Hormone Therapy: No Effect on Cognition After Menopause

July 21, 2016

Hormone therapy with estradiol (with or without progestin) showed no effect on cognition in both early and late postmenopausal women in a new placebo-controlled randomized trial.

The ELITE study is the first to directly address the timing hypothesis: whether hormone therapy has different effects in early and late postmenopausal women on the progression of subclinical atherosclerosis. The cognitive part of the study — ELITE-Cog — was published online in Neurology on July 15.

"Our results show there is no cognitive benefit or harm of estradiol over a 5-year period in either early or late menopausal women," lead author, Victor W. Henderson, MD, Stanford University, California, commented to Medscape Medical News.

"It therefore should not be prescribed to women for an expectation of cognitive benefit," he said. "But if women are experiencing vasomotor symptoms or are worried about osteoporosis risk, then physicians can be reassured that they can prescribe estradiol therapy and there will not be a harmful effect on cognition."
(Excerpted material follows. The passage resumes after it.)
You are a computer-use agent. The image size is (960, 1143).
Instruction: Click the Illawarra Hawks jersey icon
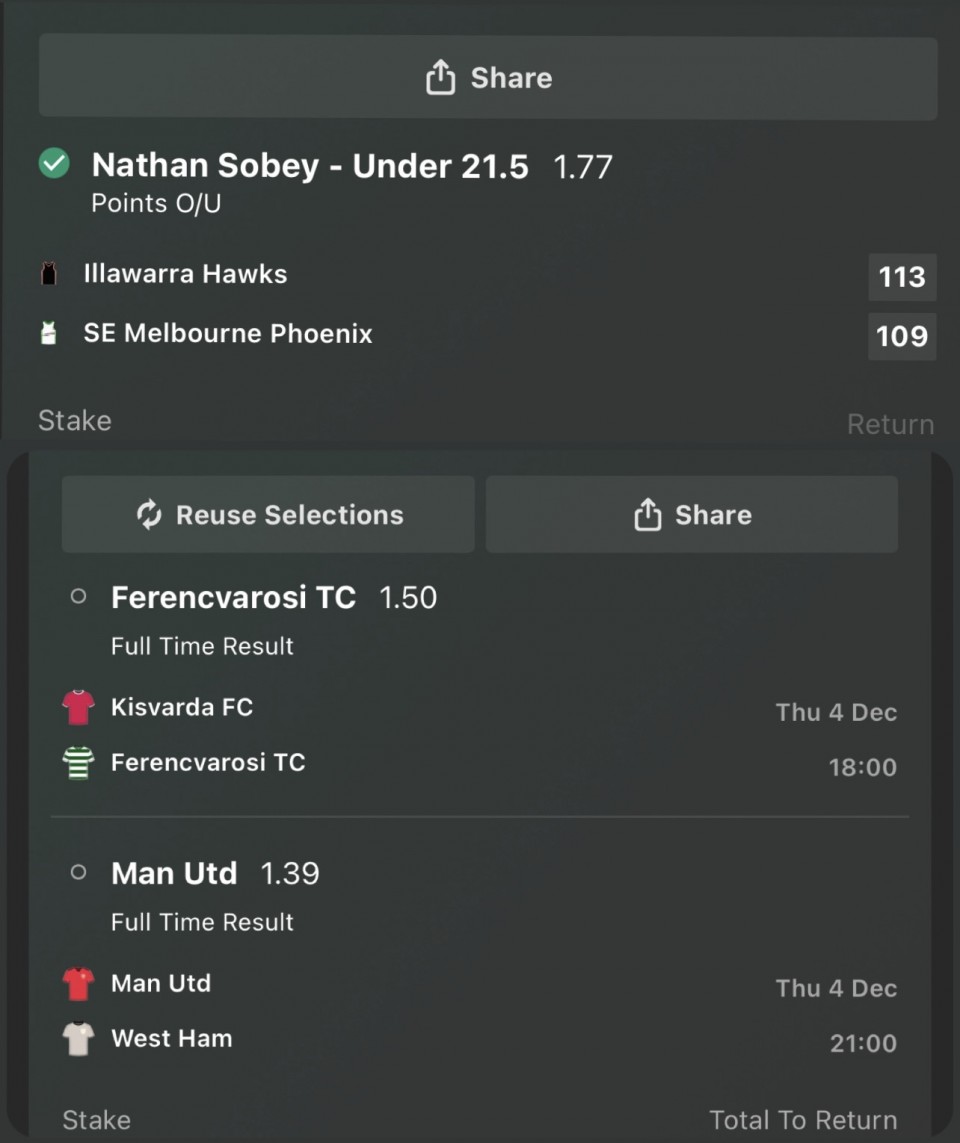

He explained that previous trials have shown a null effect of hormone therapy on cognition in older postmenopausal women, but there aren't much data on younger postmenopausal women earlier after menopause.
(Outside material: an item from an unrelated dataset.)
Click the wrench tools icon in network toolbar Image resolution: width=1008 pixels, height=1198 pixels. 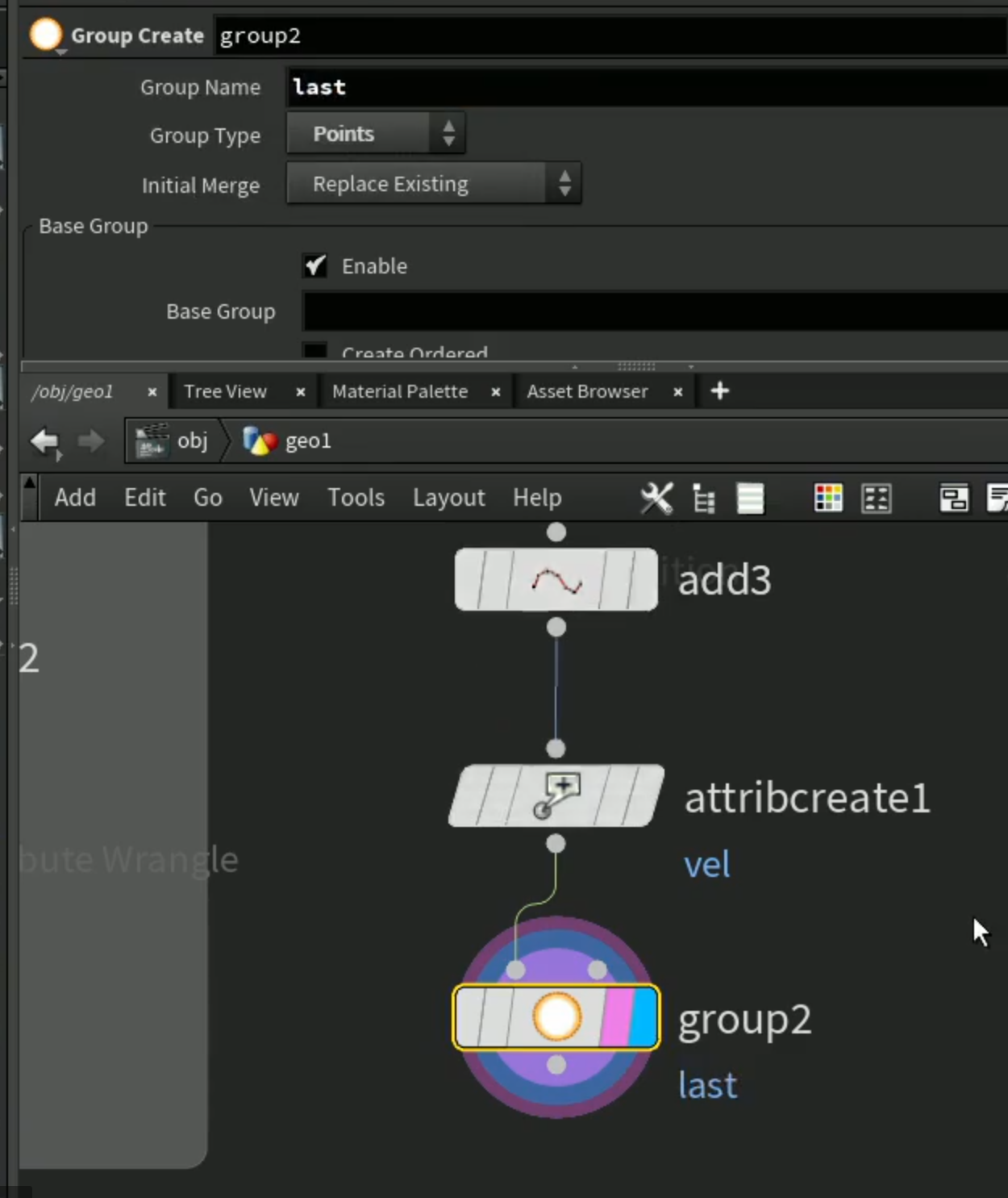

"There has been some expectation that the younger group may gain a cognitive benefit from hormone therapy, based on the results of animal studies and small clinical trials with shorter durations of treatment, but our study is larger than previous ones and is the first to look specifically at timing of hormone therapy with regard to cognition."
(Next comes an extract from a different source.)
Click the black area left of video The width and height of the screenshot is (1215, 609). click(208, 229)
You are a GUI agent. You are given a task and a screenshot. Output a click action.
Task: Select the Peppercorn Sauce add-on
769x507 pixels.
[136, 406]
The current study involved 567 healthy women age 41 to 84 years who were early postmenopausal (within 6 years) or late postmenopausal (10+ years).

They were randomly assigned to oral 17β-estradiol, 1 mg/d, or placebo for a mean duration of 57 months. Women with a uterus who were randomly assigned to estradiol also received a cyclic micronized progesterone vaginal gel. Cognitive tests were performed at baseline, 2.5 years, and 5 years.

The primary endpoint — verbal episodic memory — showed no significant difference between estradiol and placebo. Differences were similar in early and late postmenopausal groups.

Interactions between postmenopausal groups and differences between treatment groups were also not significant for executive function or global cognition.

"The hypothesis was that estradiol would show a benefit in cognition in early menopause but not in later menopause," Dr Henderson commented. "But this is not what we found. We found no difference between estradiol and placebo on cognitive tests at either time point, and the same result in both early and later menopausal women."

He noted that despite no approved indication for estradiol as a booster to cognition in early menopausal women, some doctors believe there may be such a benefit in this group. Thus, it is sometimes prescribed for this purpose. "But our results show there is no case for this."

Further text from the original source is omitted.